» **Exercise data**
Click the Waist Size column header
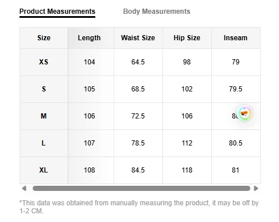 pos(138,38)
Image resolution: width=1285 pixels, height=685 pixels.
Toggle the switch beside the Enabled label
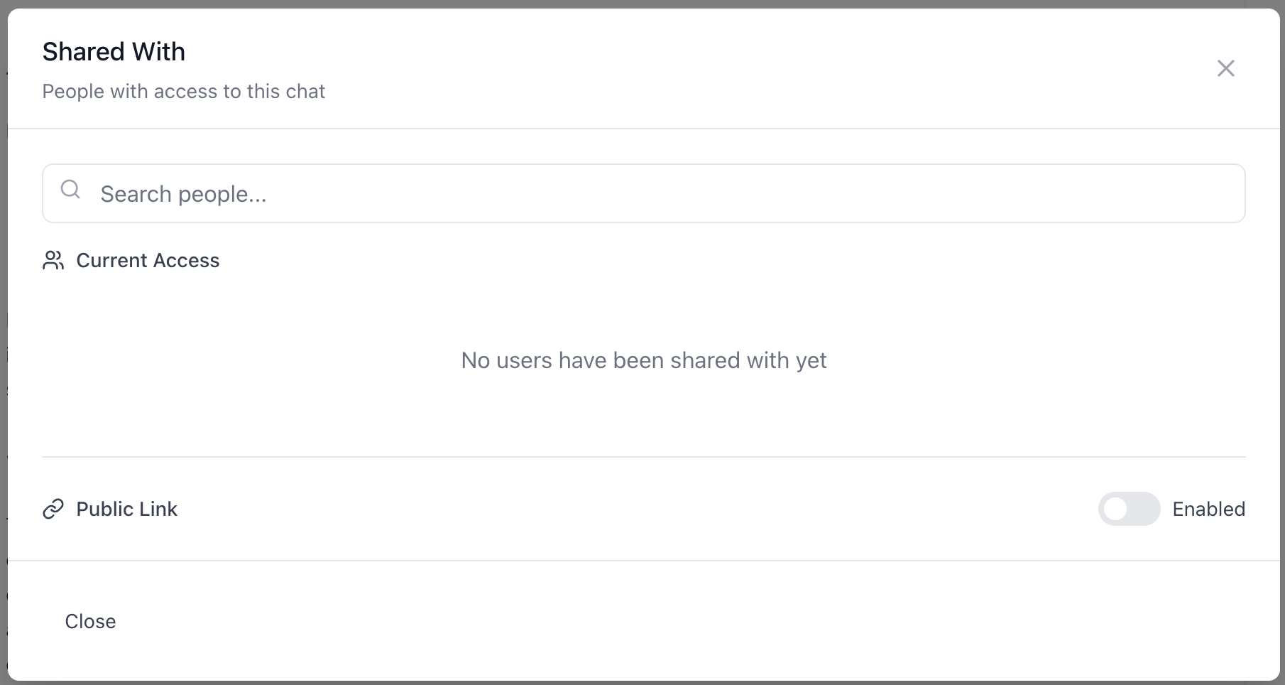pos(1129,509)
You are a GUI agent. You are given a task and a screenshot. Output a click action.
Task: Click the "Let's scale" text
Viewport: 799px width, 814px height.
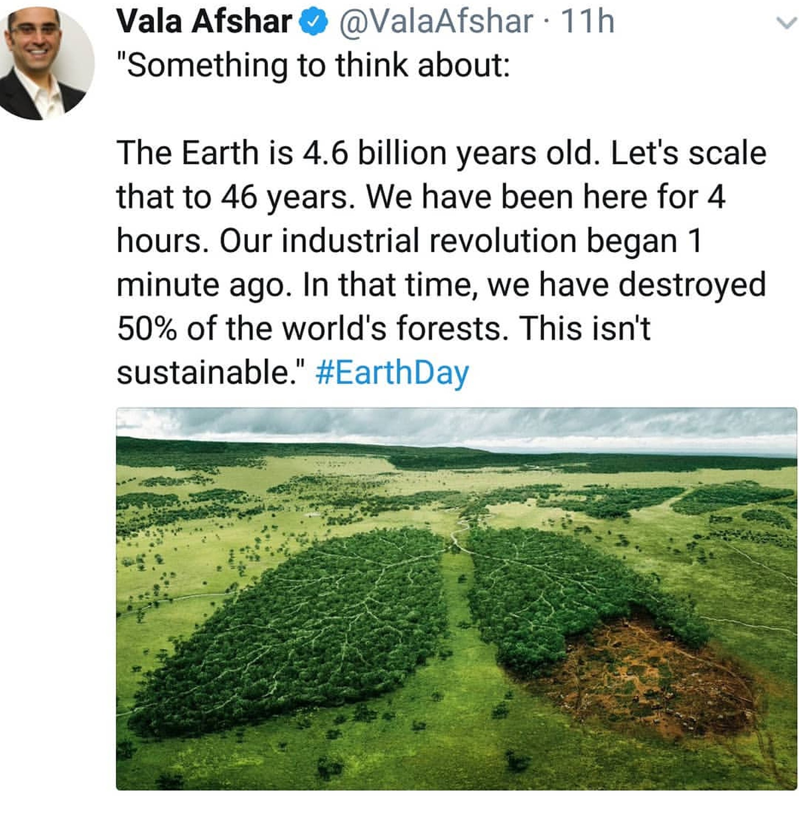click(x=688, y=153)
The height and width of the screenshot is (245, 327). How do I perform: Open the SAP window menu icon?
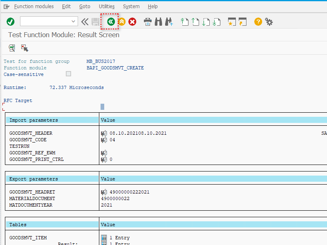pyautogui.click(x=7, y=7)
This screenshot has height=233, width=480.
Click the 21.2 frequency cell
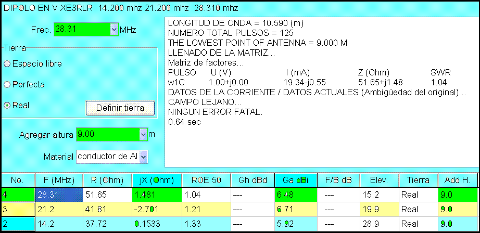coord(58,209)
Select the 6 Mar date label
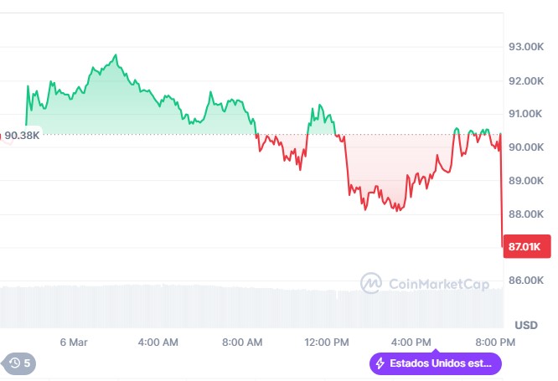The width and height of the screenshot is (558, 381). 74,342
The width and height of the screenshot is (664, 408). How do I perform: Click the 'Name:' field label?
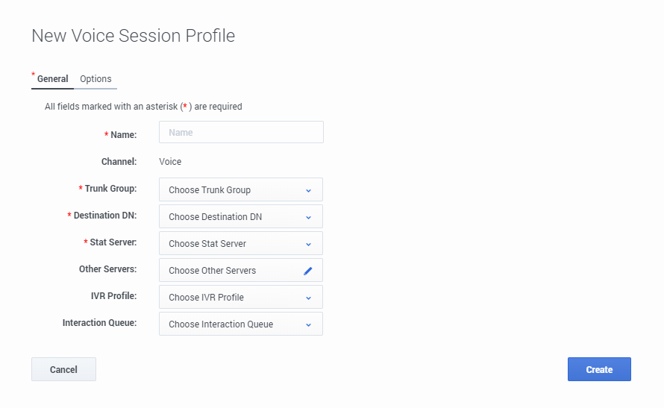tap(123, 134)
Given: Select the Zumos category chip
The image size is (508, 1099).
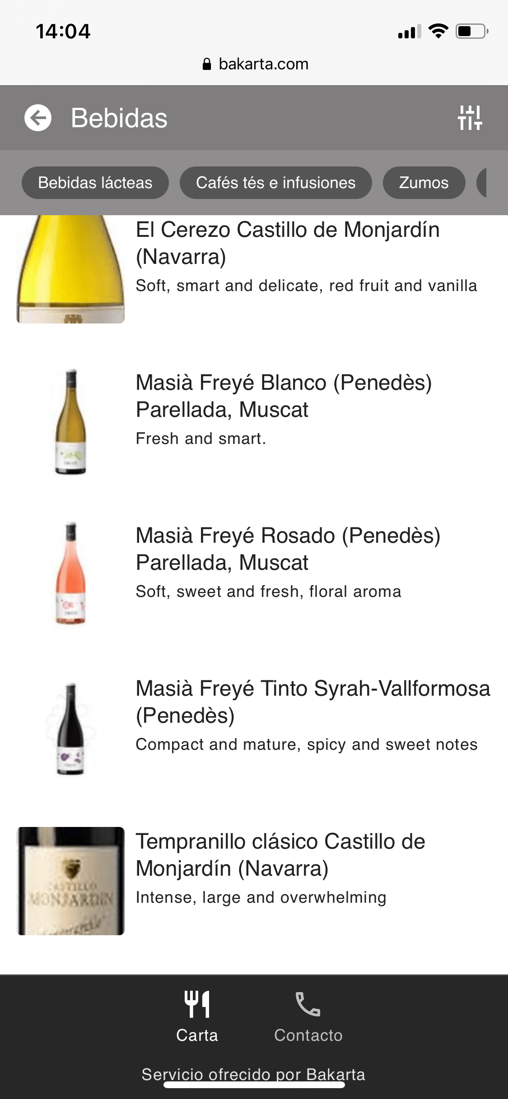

» **Directions for this task**
Omit the pictures and reproduce the records above exactly.

» **Exercise result**
Click the Waist Size column header
 pos(138,38)
Image resolution: width=1285 pixels, height=685 pixels.
Toggle the switch beside the Enabled label
pos(1129,509)
You are a GUI agent. You are given a task and a screenshot. Output a click action.
Task: Click the "Let's scale" text
Viewport: 799px width, 814px height.
click(x=688, y=153)
The height and width of the screenshot is (245, 327). How do I perform: Open the SAP window menu icon?
pyautogui.click(x=7, y=7)
This screenshot has height=233, width=480.
Click the 21.2 frequency cell
coord(58,209)
Select the 6 Mar date label
The width and height of the screenshot is (558, 381). 74,342
The width and height of the screenshot is (664, 408). How do I perform: Click the 'Name:' field label?
tap(123, 134)
Given: Select the Zumos category chip
The image size is (508, 1099).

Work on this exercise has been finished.